Your objective:
Print, word for word, only the lines from the one with "Choose 'Send to all Registrants' option" down to the last line of the listing below; no pictures.

Material to process:
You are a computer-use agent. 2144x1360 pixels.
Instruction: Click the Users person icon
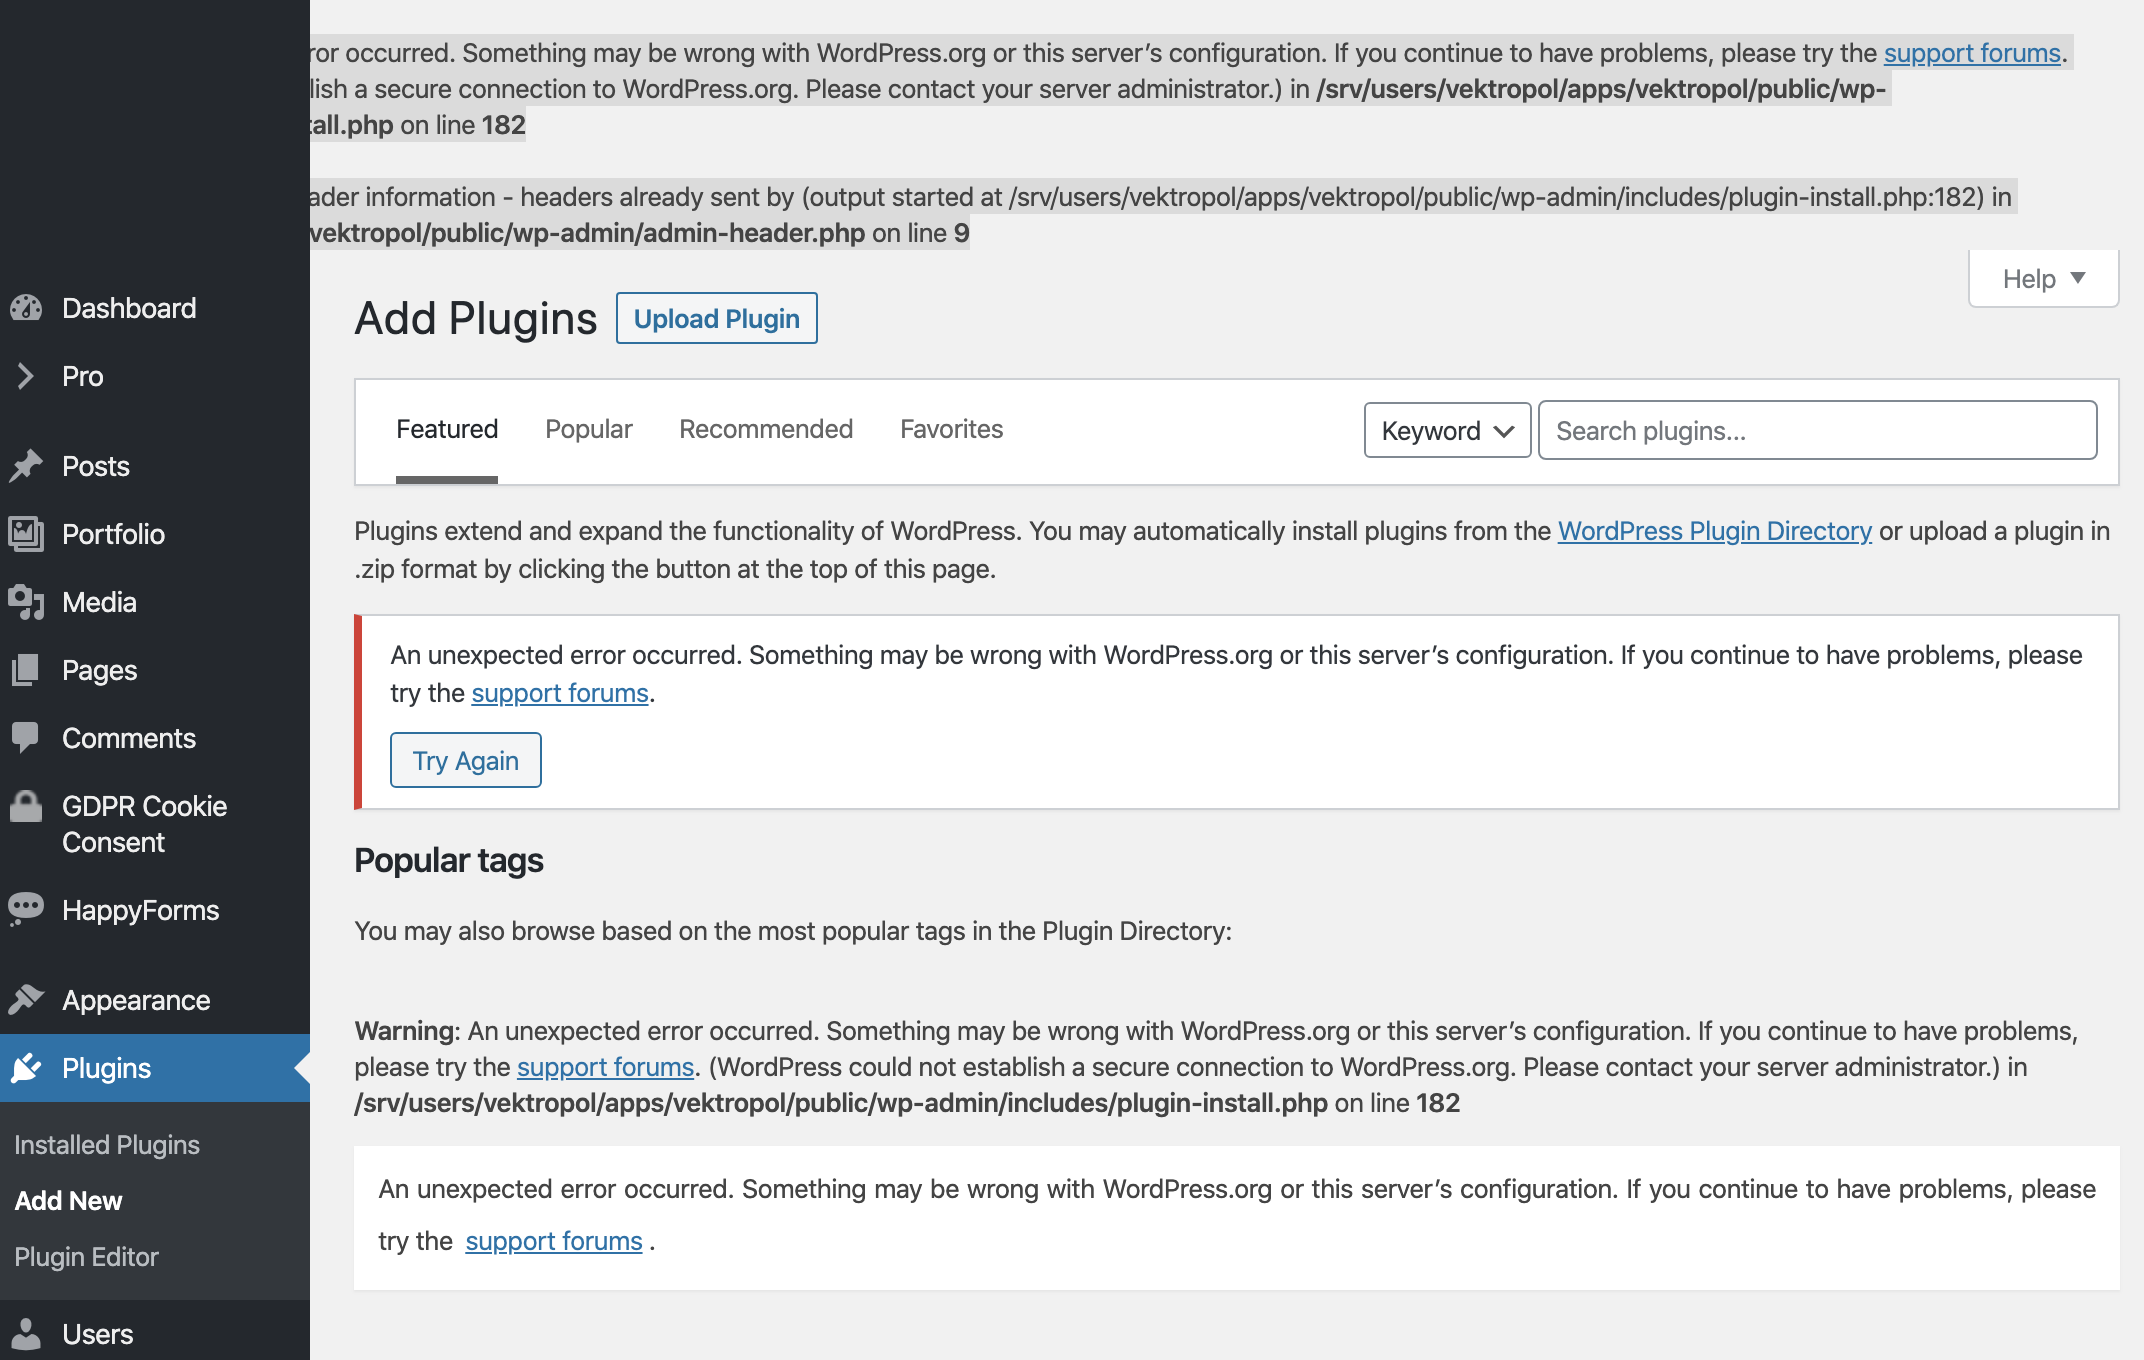[x=26, y=1334]
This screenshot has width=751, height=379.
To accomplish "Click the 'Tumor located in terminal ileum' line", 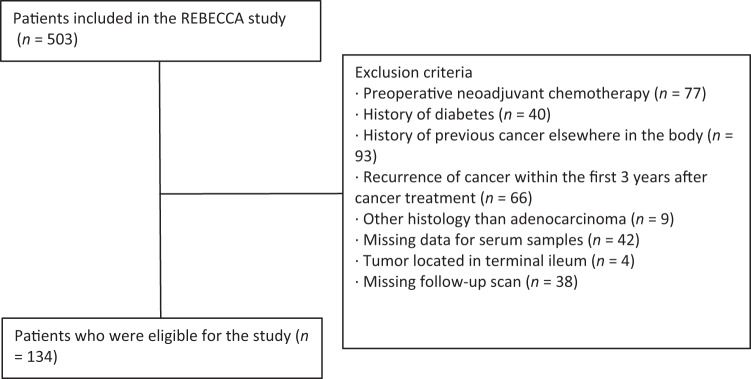I will coord(495,261).
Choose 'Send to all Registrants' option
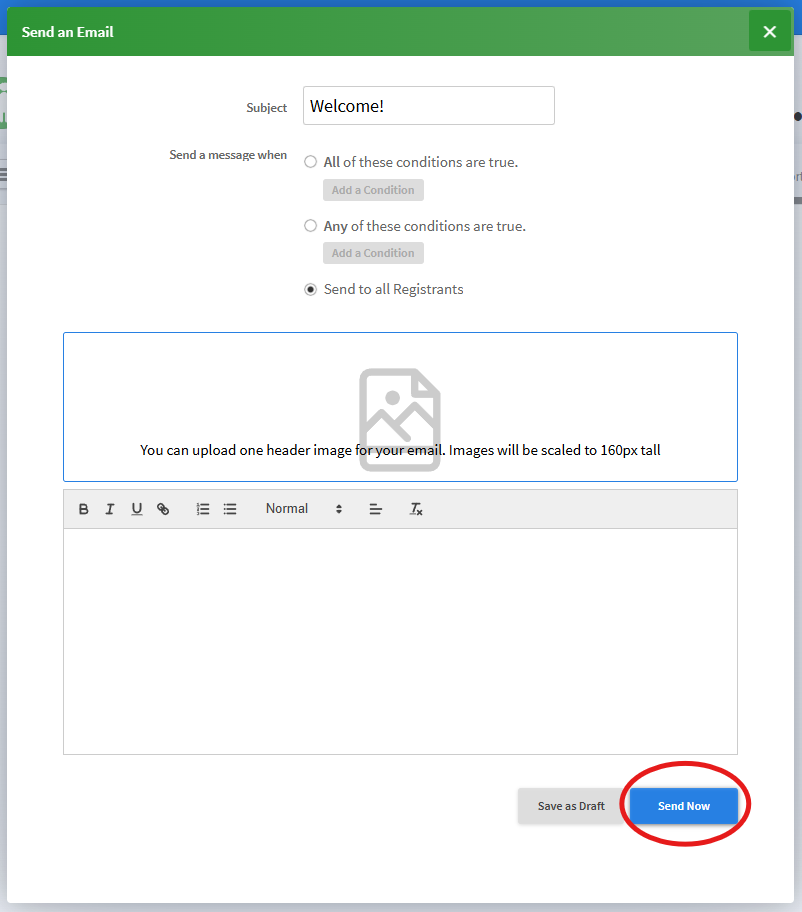This screenshot has width=802, height=912. [311, 289]
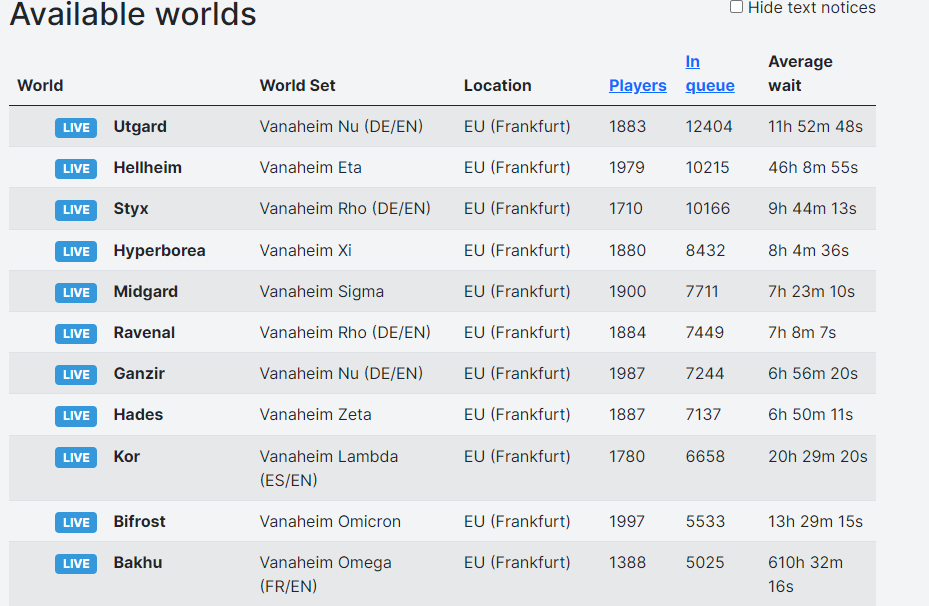Click Vanaheim Lambda (ES/EN) world set cell
This screenshot has height=606, width=929.
coord(328,467)
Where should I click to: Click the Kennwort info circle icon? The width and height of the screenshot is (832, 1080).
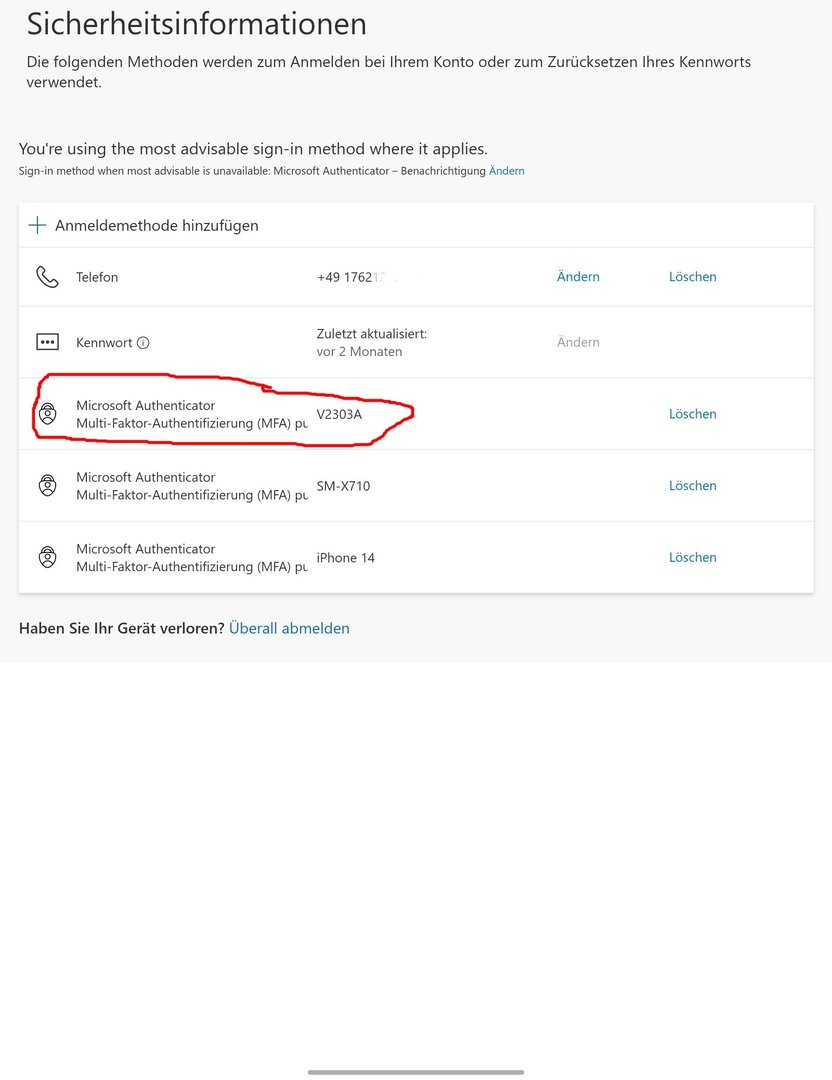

Answer area:
Choose 'Send to all Registrants' option
This screenshot has width=802, height=912. [311, 289]
Click Vanaheim Lambda (ES/EN) world set cell
This screenshot has height=606, width=929.
coord(328,467)
Where should I click to: Click the Kennwort info circle icon? The width and height of the screenshot is (832, 1080).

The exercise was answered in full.